Tensorflow not scaling across multiple cores, slower than pip version. #10853

jmadams1 opened 5 years ago

jmadams1 commented 5 years ago

Actual Behavior

Tensorflow does not seem to scale over two cores. No GPU used.

Few Notes: 1) If there is a different well known example you would like me to test instead, please let me know. The one I've been using for this test may be difficult to setup (but what I've been interested in. Since it works as expected using pip tensorflow, I decided to post the question here.) 2) Everything is out of the box/default. There may be things different about anaconda tensorflow that requires special tunings - I don't know what those are.

Expected Behavior

When running code utilizing tensorflow, it should scale across all cores.

Steps to Reproduce

I've seen this on a few tensorflow examples I've been running. So, I did an experiment with a clean 8 core VM (ubuntu 18.04). I downloaded a well known non trivial example that uses tensorflow: (Downloaded code and pre-computed training data.)
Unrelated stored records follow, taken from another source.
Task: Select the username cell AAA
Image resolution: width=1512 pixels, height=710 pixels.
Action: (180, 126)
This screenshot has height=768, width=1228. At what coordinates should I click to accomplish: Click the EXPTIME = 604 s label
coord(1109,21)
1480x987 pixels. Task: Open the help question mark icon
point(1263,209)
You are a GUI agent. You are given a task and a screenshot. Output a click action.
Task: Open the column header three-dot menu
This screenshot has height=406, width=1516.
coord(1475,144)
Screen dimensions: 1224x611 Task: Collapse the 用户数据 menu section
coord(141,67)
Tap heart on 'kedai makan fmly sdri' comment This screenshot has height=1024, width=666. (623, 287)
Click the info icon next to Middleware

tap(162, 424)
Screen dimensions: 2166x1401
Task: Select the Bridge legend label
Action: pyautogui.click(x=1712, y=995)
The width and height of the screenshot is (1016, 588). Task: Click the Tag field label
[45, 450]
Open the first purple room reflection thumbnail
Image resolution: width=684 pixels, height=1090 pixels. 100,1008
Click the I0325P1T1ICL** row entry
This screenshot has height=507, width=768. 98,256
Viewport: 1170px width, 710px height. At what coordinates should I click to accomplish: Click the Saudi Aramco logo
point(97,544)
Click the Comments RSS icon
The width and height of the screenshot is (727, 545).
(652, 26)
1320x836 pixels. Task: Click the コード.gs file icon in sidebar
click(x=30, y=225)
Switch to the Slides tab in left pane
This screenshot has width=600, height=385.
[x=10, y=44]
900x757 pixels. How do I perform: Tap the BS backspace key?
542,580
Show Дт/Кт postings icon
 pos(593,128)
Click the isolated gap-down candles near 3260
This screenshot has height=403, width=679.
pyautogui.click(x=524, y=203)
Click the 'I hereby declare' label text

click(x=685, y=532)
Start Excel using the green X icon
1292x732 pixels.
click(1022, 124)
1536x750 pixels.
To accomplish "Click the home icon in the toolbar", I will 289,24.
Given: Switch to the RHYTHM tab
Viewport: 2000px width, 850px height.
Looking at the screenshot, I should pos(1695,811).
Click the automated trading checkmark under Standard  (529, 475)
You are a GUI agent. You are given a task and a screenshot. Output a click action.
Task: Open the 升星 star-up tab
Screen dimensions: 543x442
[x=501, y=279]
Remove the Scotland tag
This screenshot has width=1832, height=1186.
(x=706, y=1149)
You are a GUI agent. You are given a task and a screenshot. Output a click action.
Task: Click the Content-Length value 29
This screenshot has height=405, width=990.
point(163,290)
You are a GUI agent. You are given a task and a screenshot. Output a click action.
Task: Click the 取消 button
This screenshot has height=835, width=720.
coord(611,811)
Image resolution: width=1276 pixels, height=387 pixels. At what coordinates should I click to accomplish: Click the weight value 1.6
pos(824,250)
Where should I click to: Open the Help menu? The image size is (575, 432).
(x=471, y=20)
Commands executed to create environment: conda create -n kepler python=3.6 anaconda conda activate kepler conda install tensorflow pandas numpy scipy astropy absl-py conda install -c astropy pydl conda install bazel==0.18.0 conda install -c hcc tensorflow-probability

Followed the install instructions, but used Anaconda packages. Made a change to one file to be compatible with python3 (./astrowavenet/data/ replaced iteritems with items.

When I executed the training example, the code never used more than two cores.

Execution time: real 40m27.855s user 54m59.402s sys 1m4.234s

Did the same experiment, but using all pip versions of the requirements (except bazel, downloaded from bazel site.) Training used all cores.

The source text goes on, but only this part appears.